Since refugee contractors get most of their federal money on a per head basis, any slowdown in resettlement after Trump is inaugurated cuts in to their budgets.

storm-lake-tyson-plant
Surprise (not)! Tyson Foods has a pork processing plant at Storm Lake and the first refugee from Thailand (Burmese?) went to work there. Wikipedia tells us there is a turkey processing plant there too. More refugee labor on the way? https://en.wikipedia.org/wiki/Storm_Lake,_Iowa

This is the second story we have seen lately about Catholic resettlement agencies spreading out their responsibilities to smaller organizations (or churches) presumably to make resettlement cheaper for themselves.  We told you about Hudson, Wisconsin here last week.
The problem of transparency is something I will be pushing the Trump Administration on as soon as we know who will be Secretary of State.  It is maddening that here we are nearly 2 months in to FY17 and we have only identified some of the 47 new sites*** we heard the DOS has chosen.   Citizens have a right to know when their towns have been selected for refugee placement.

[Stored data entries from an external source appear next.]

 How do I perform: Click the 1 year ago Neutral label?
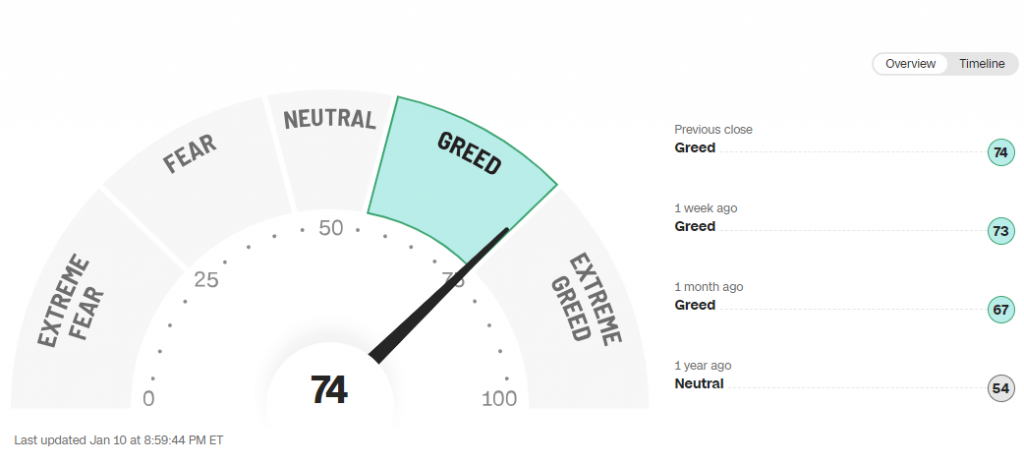point(699,383)
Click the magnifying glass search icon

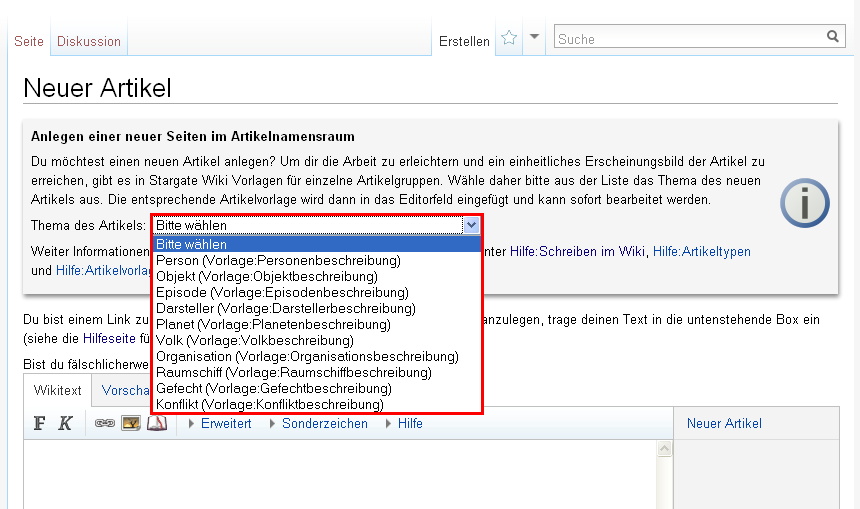coord(833,37)
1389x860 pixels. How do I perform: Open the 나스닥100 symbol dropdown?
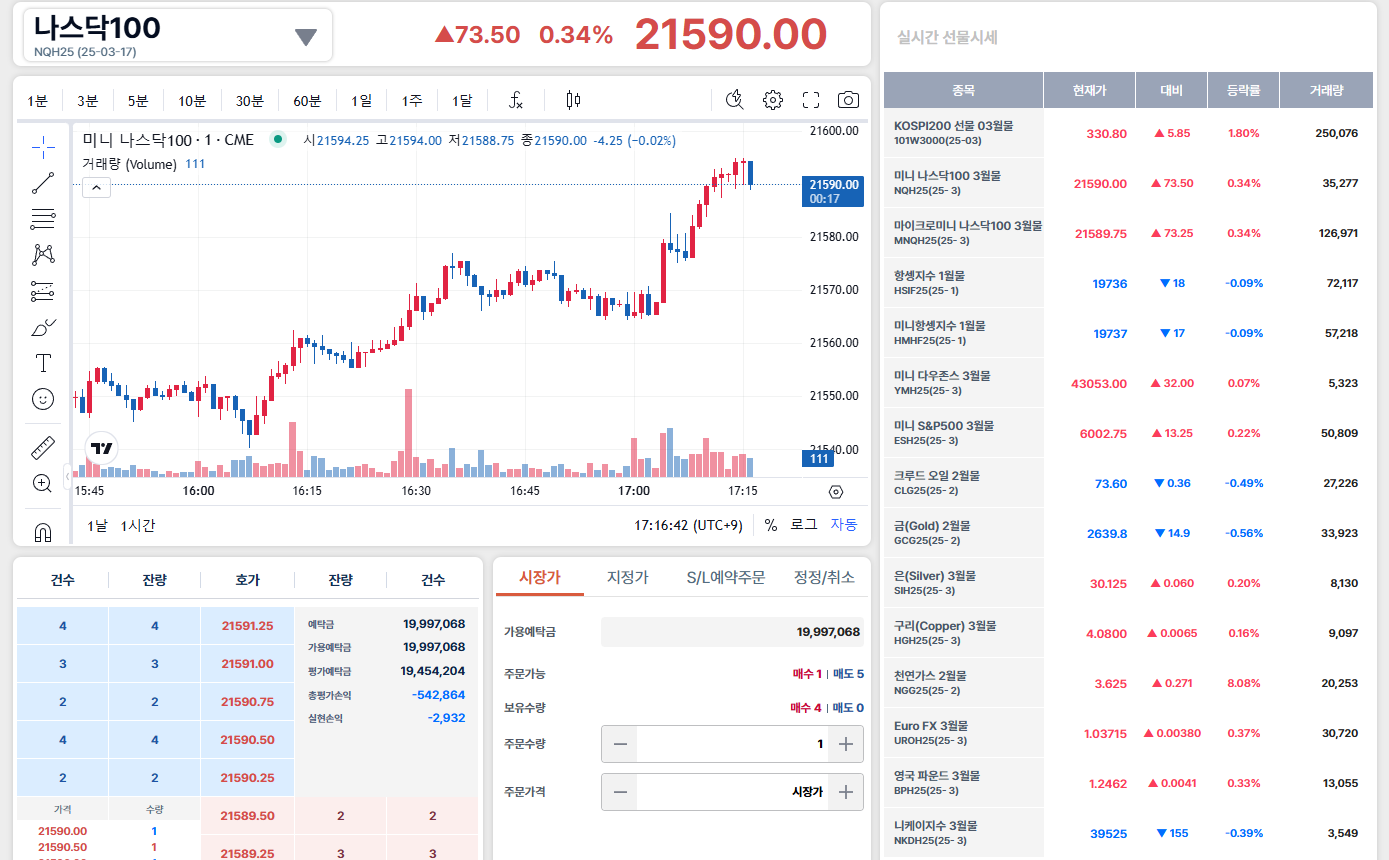pos(306,37)
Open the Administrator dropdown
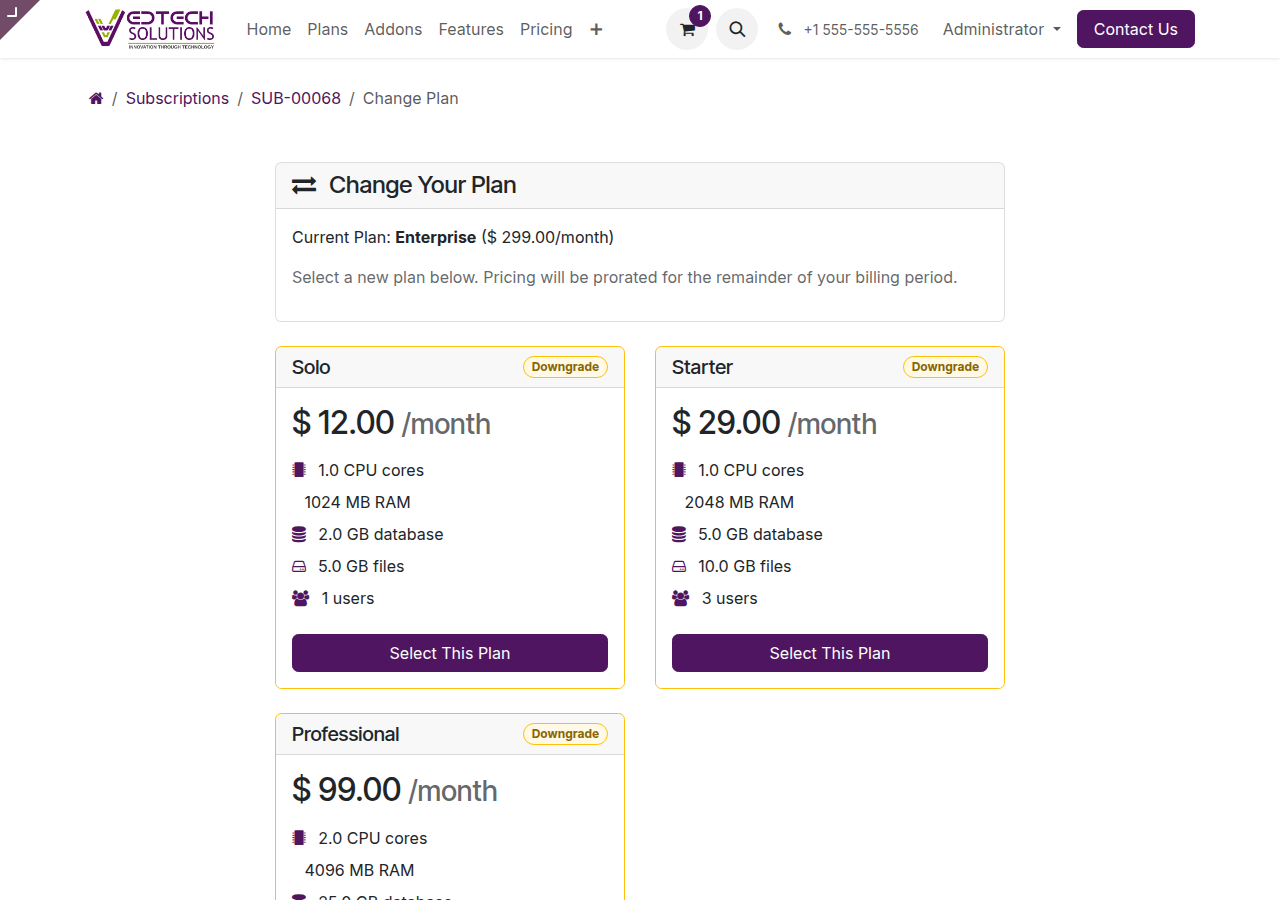The image size is (1280, 900). pos(1001,29)
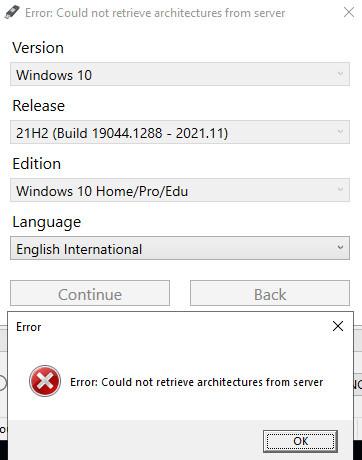The image size is (362, 460).
Task: Confirm the error by clicking OK
Action: (300, 441)
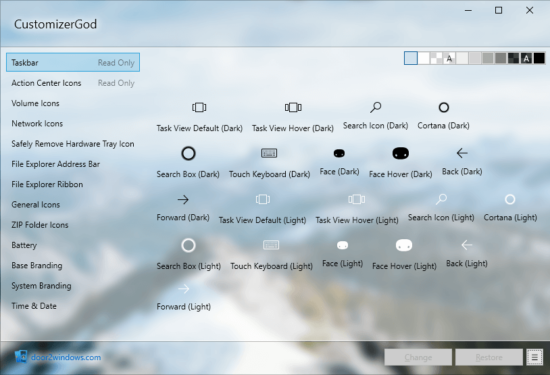Viewport: 550px width, 375px height.
Task: Select the Task View Default (Dark) icon
Action: (199, 107)
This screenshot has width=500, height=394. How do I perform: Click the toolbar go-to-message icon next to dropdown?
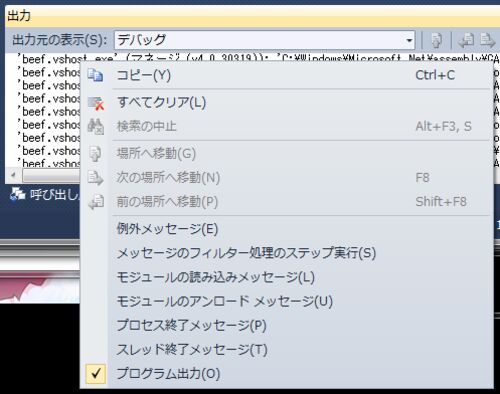[436, 40]
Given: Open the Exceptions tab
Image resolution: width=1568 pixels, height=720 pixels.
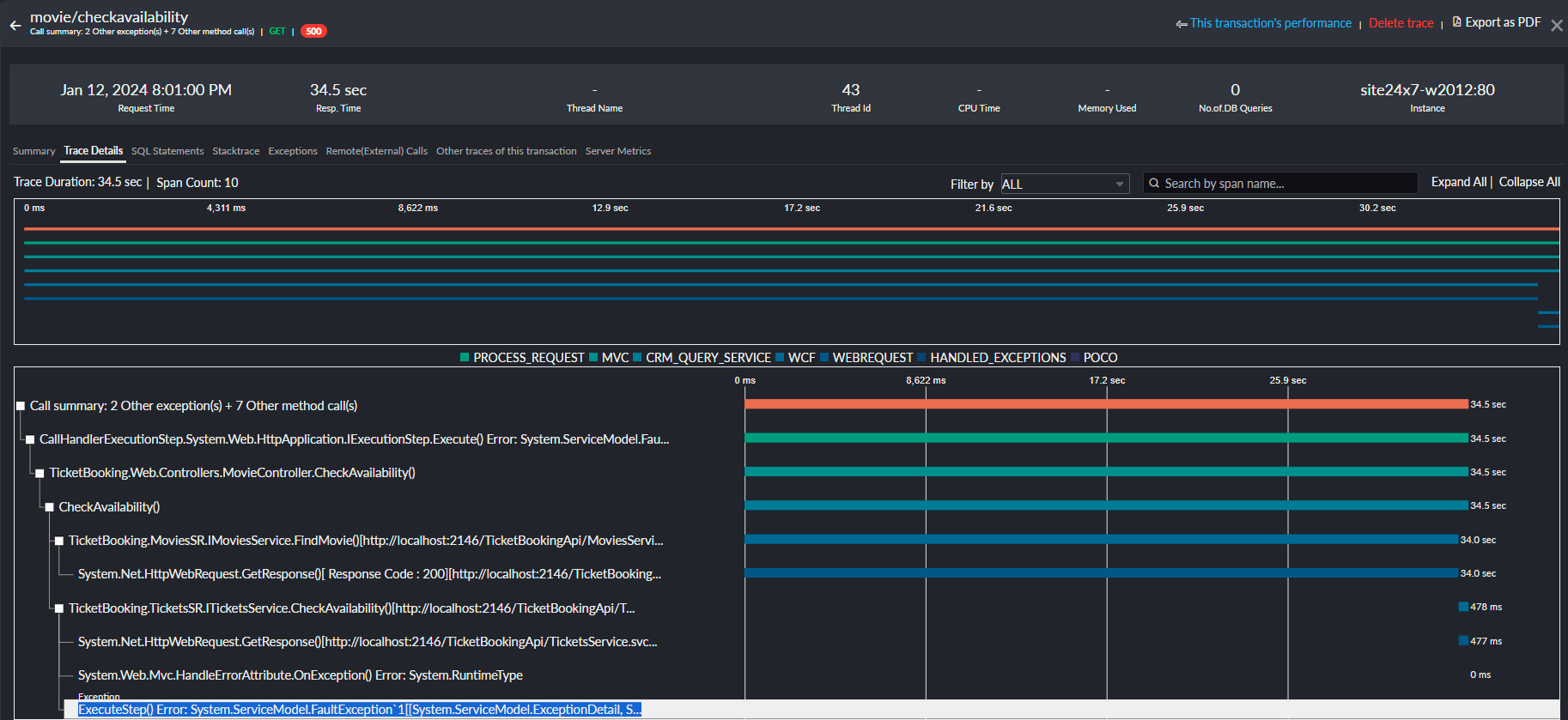Looking at the screenshot, I should click(x=292, y=151).
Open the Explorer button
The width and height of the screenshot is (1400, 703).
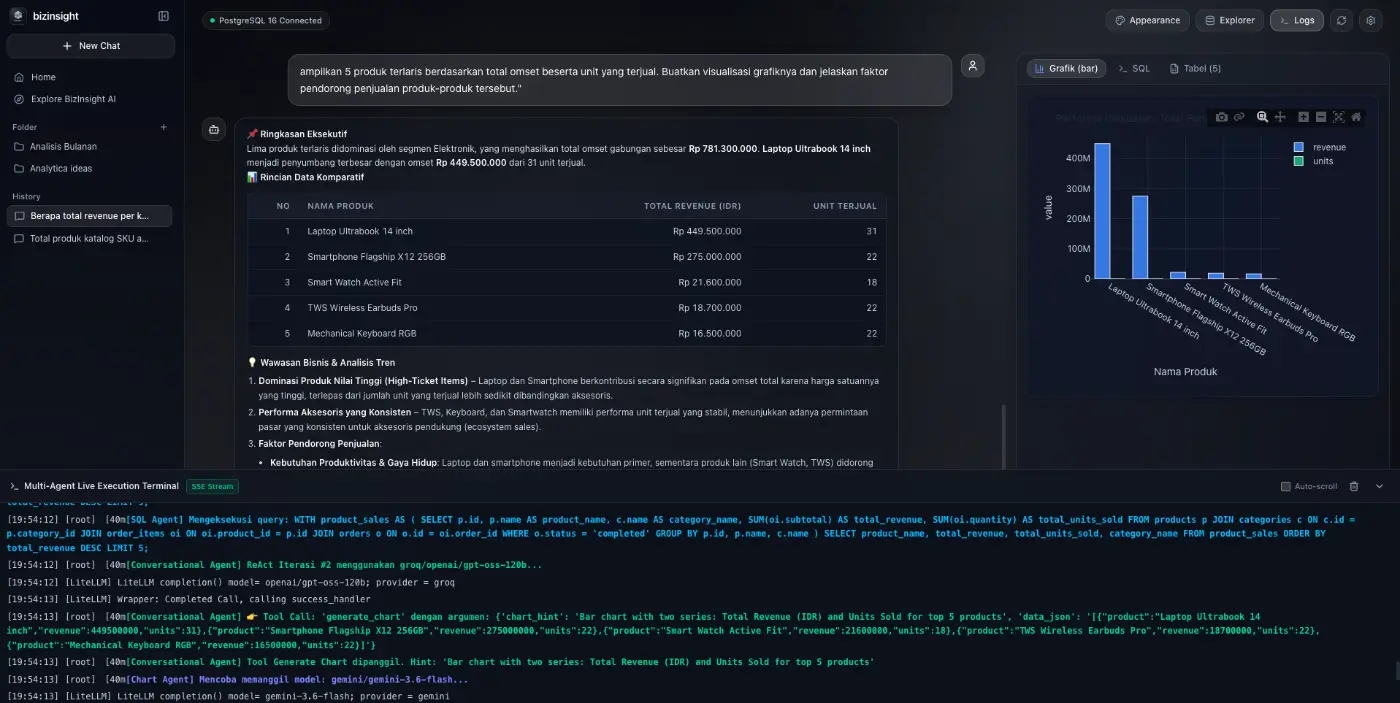[1230, 20]
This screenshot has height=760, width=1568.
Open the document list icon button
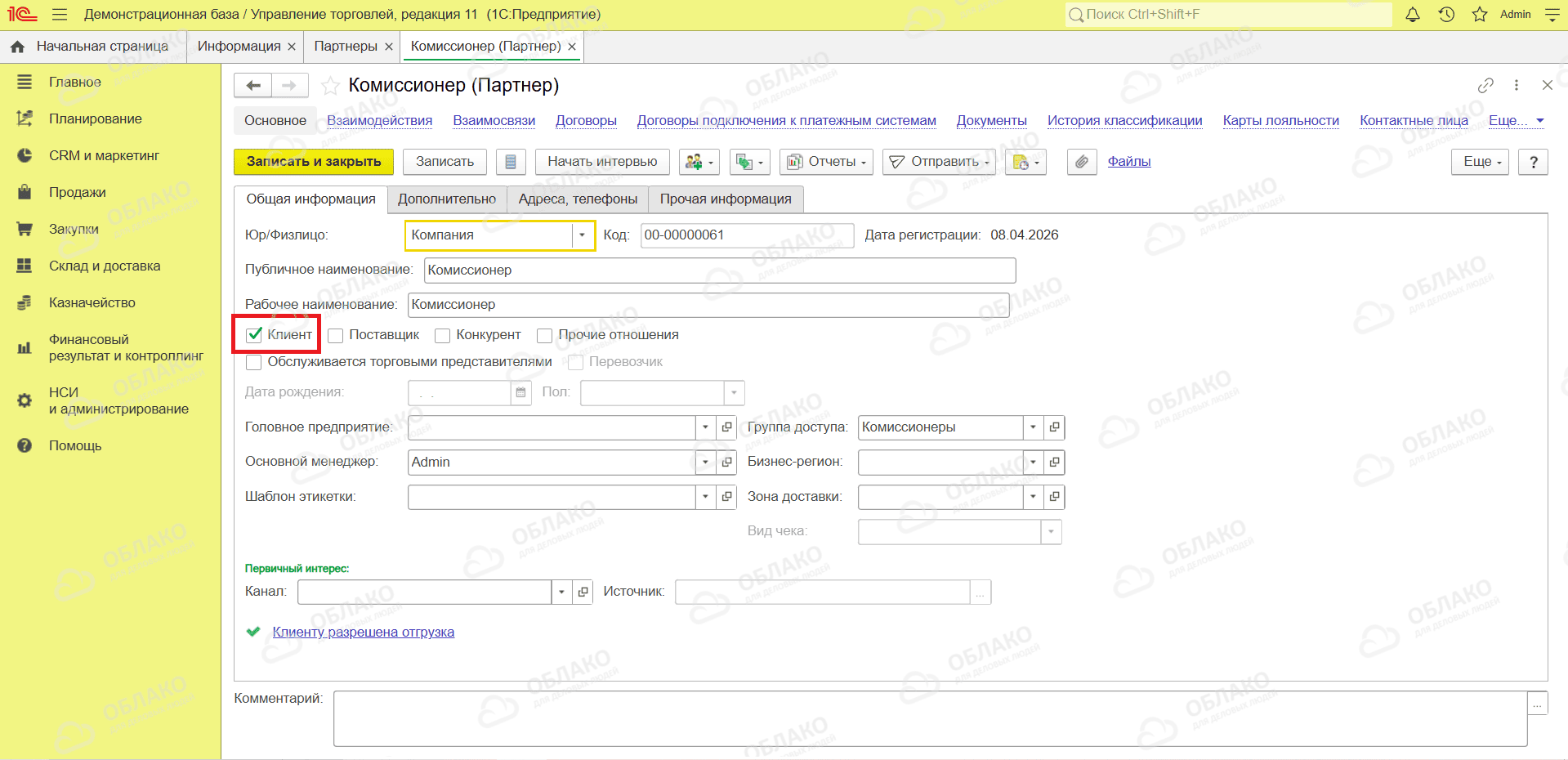click(511, 162)
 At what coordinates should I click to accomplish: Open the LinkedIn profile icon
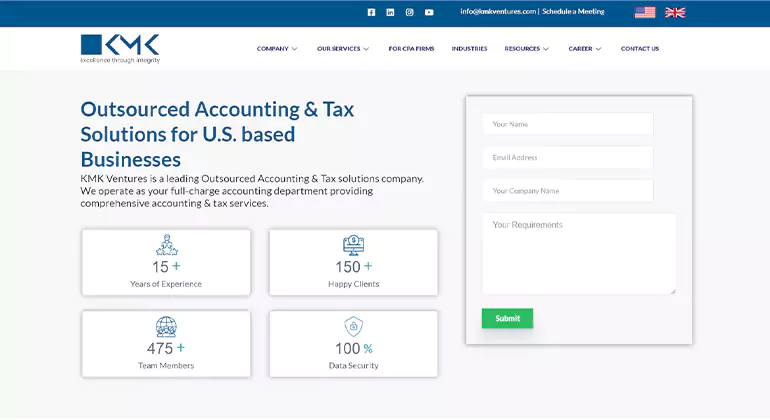pyautogui.click(x=390, y=12)
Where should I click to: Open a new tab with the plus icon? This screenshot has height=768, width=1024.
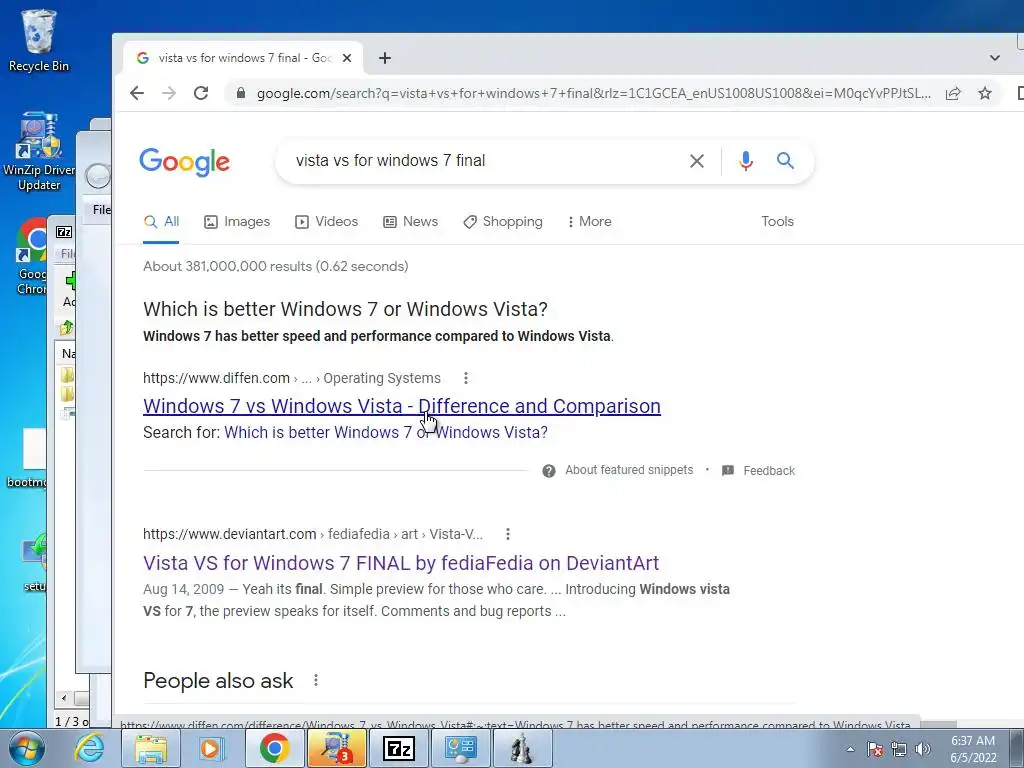click(x=385, y=58)
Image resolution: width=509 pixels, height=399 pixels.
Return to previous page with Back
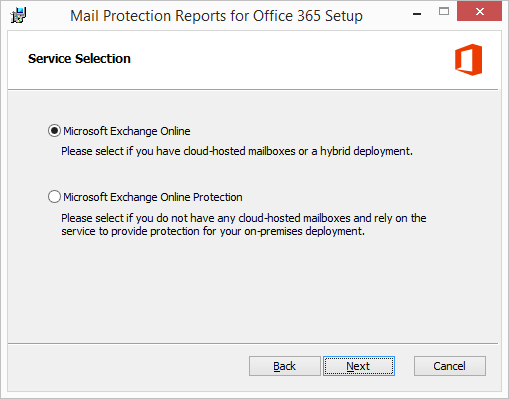pyautogui.click(x=285, y=366)
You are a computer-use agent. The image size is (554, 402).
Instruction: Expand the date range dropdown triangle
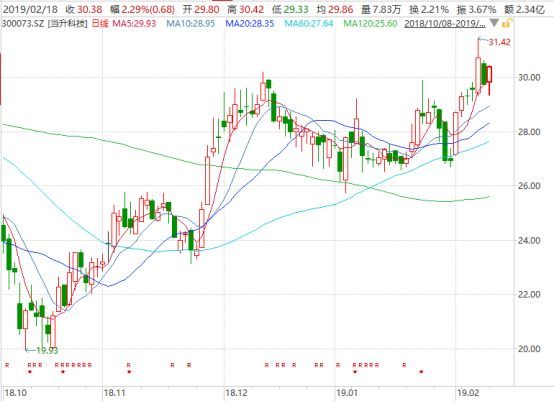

Once again from a local paper, we learn (inadvertently)   some nuggets that should help all of us.
From the Storm Lake Pilot-Tribune last week:

The Bridge of Storm Lake’s mission has grown in an unexpected direction. The neighborhood ministry has become a refugee resettlement agency along with its other programs.

The first two refugees from Thailand have been successfully settled in Storm Lake, and a mother and small child will be arriving before the end of the year, freed from the desperate conditions of refugee camps.

The role was not one the program expected to play.

Catholic Charities, one of the national agencies charged with resettling refugees accepted to enter the United States, had reached out to The Bridge to see if could help.

There are placement agencies in larger cities like Omaha and Minneapolis, but Storm Lake sits in a “dead spot” in the midst of a vast rural region, unserved by any existing resettlement office.

jay-dahlhauser
Jay Dahlhauser founder and CEO of The Bridge. http://www.thebridgeofstormlake.com/

Jay Dahlhauser of The Bridge explained that the national resettlement agencies [The Contractors—ed] meet each Wednesday to see what refugees are arriving, from where, and figure out which refugees each will handle.

We should demand that the Trump State Department not hold these meetings in secret.  Imagine this! Non-profit groups are sitting around a table in DC every Wednesday making decisions that will effect your community for decades/generations!
Pilot-Tribune:

With the country beginning to reach out to more rural regions for resettlements, The Bridge accepted the challenge from Catholic Charities, but not before wrestling over the decision. [What do they mean the “country” is reaching out to place refugees in rural areas! The Obama State Department and the US Conference of Catholic Bishops may be reaching out, but they are not the “country!”—ed]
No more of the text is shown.